Ghazal 75, Verse 4

{75,4}

;Gam us ko ;hasrat-e parvaanah kaa hai ai shu((le
tire larazne se :zaahir hai naa-tavaanii-e sham((a

1) it feels grief at the longing/sorrow of the Moth, oh Flame--
2) from your trembling is manifest/apparent, the weakness of the candle

Notes:

;hasrat : 'Grief, regret, intense grief or sorrow; --longing, desire'. (Platts p.177)

 

naa-tavaanii : 'Inability; impotence, weakness; ailment'. (Platts p.1110)

Nazm:

That is, the grief of the Moth has made it [=the flame] weak; this is the reason for the flame's flickering. Here, to address the flame is not devoid of unpleasingness [be-lu:tfii]. (77)

== Nazm page 77

Bekhud Dihlavi:

The meaning is that when the flame moves because of the breeze, Mirza Sahib's 'delicacy of thought' has declared it to be due to weakness. Addressing the flame has created in the verse an extraordinary pleasure. (123)

Bekhud Mohani:

He addresses the flame: 'From your flickering the sacret was revealed, that the candle has become weak'. And this weakness is out of grief that its lover (the Moth) has been burnt up. The flame flickers from the breeze, but the poetic cause [shaa((iraanah taujiih] is this....

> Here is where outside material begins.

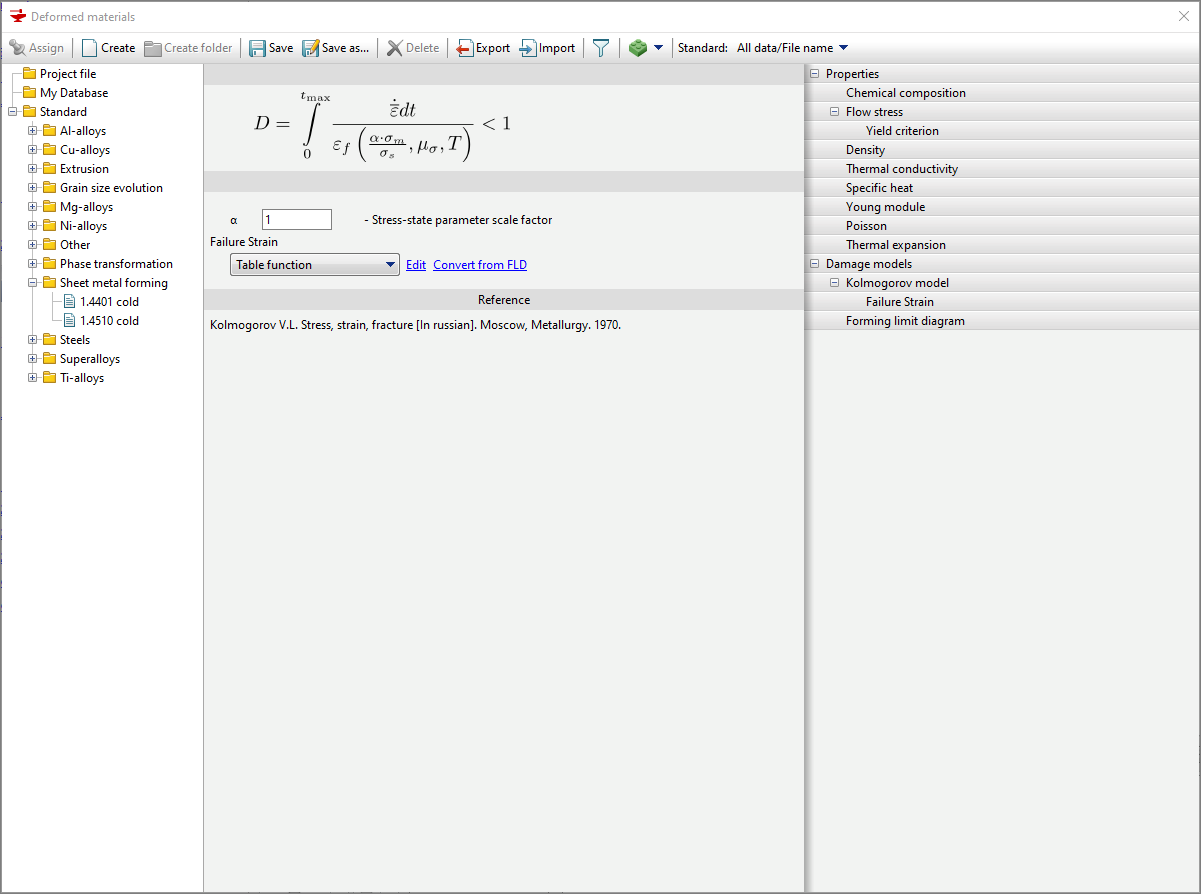Click the Convert from FLD link

(x=480, y=265)
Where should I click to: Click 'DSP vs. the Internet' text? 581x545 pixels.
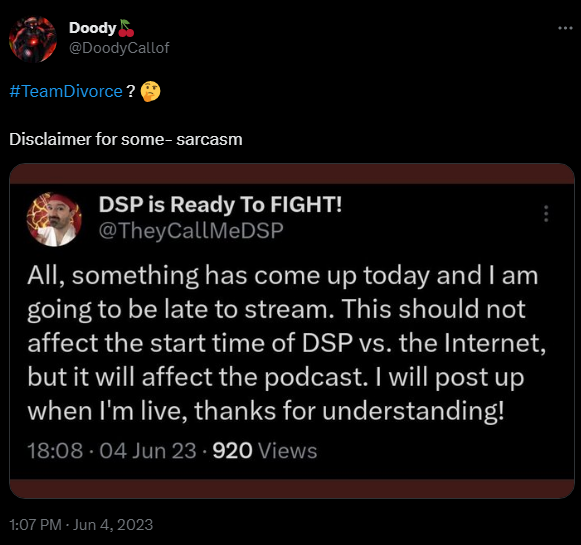(x=424, y=343)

Janab [Nazm] Tabataba'i has declared the address to the flame to be unpleasing. But he has not written any reason. In my opinion, to address a lifeless thing like a living one is a thing of great pleasure. (159)

FWP:

SETS
CANDLE: {39,1}

This verse shows how seriously the other commentators take the pronouncements of Nazm. Often they simply adopt his views, but when he says something unduly critical they tend to react strongly. His declaring the address to the flame unpleasing causes Bekhud Dihlavi to pointedly say the opposite, and Bekhud Mohani to disagree with Nazm in so many words. That's one reason (though not the only one of course) that Nazm has such a prominent place in this project.

Although the commentators don't use the term 'elegance in assigning a cause', that seems to be what the two Bekhuds are describing. We might wrongly have thought it was because of the breeze, but now we know the real reason why the candle flame flickers. The cause of its 'weakness' is not physical, but emotional-- it's trembling with sorrow and sympathy over the (vain) longings of the Moth.

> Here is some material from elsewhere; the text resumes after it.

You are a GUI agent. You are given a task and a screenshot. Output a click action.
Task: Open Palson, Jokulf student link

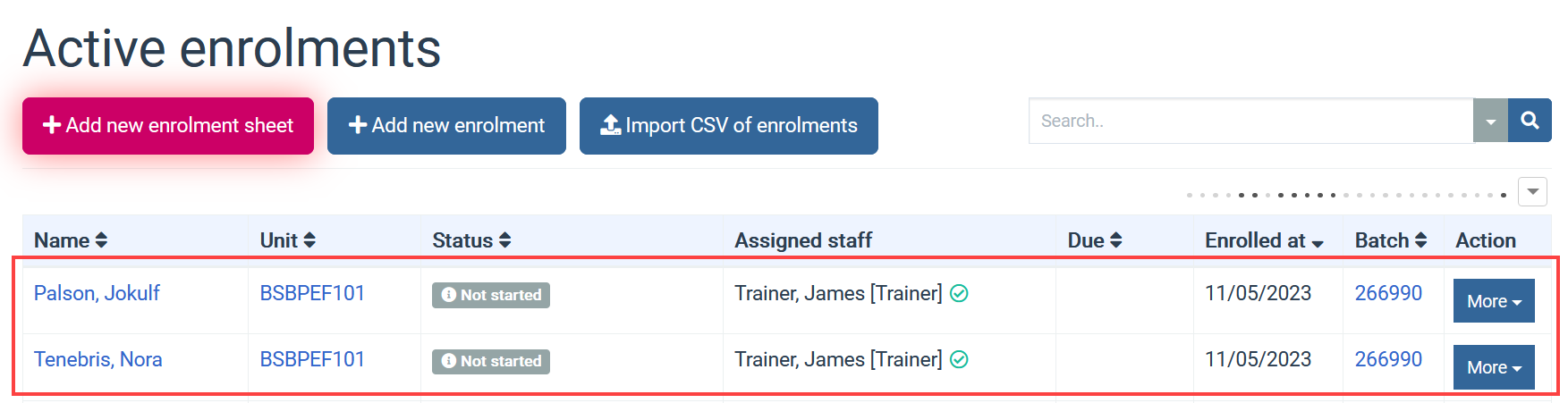point(97,293)
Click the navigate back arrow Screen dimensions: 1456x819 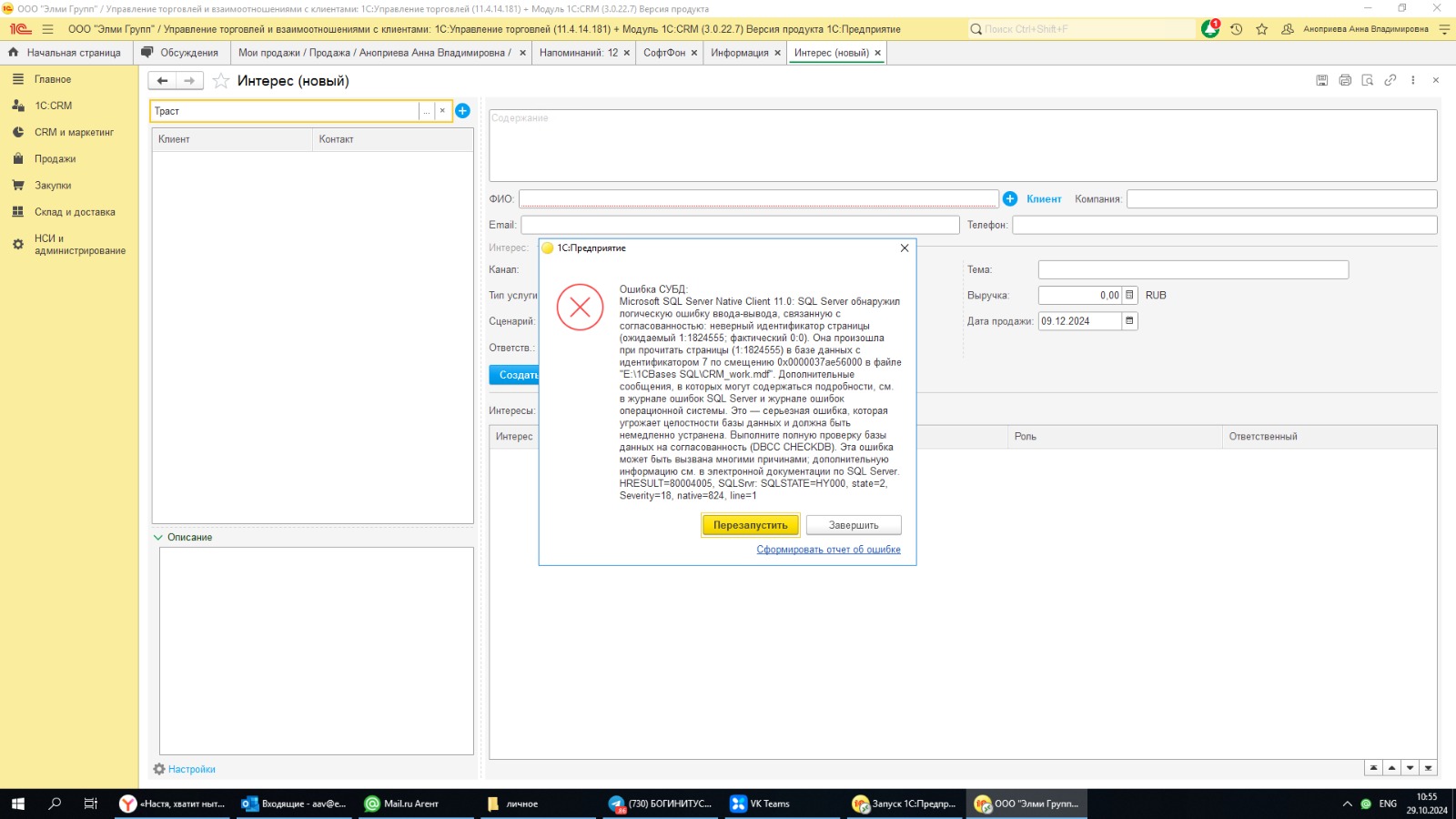(x=162, y=81)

Which of course is a bit unusual. We know that the candle is the Moth's beloved, and that the Moth will sooner or later die a fiery, ecstatic death in the flame. Since when does the beloved go all 'weak' with sympathy, to the point of trembling, over the sufferings of the lover? This is almost un-ghazal-like behavior; the beloved's proper, necessary role is to be cold, or fickle, or otherwise unavailable. Perhaps that's why Ghalib describes such a show of sympathy as 'weakness'; the tone might be a bit scornful. But after all, if the beloved is sufficiently fickle, once in a while she can inadvertently happen to be kind; candles are made of wax, so perhaps they can't quite manage to have hearts of stone.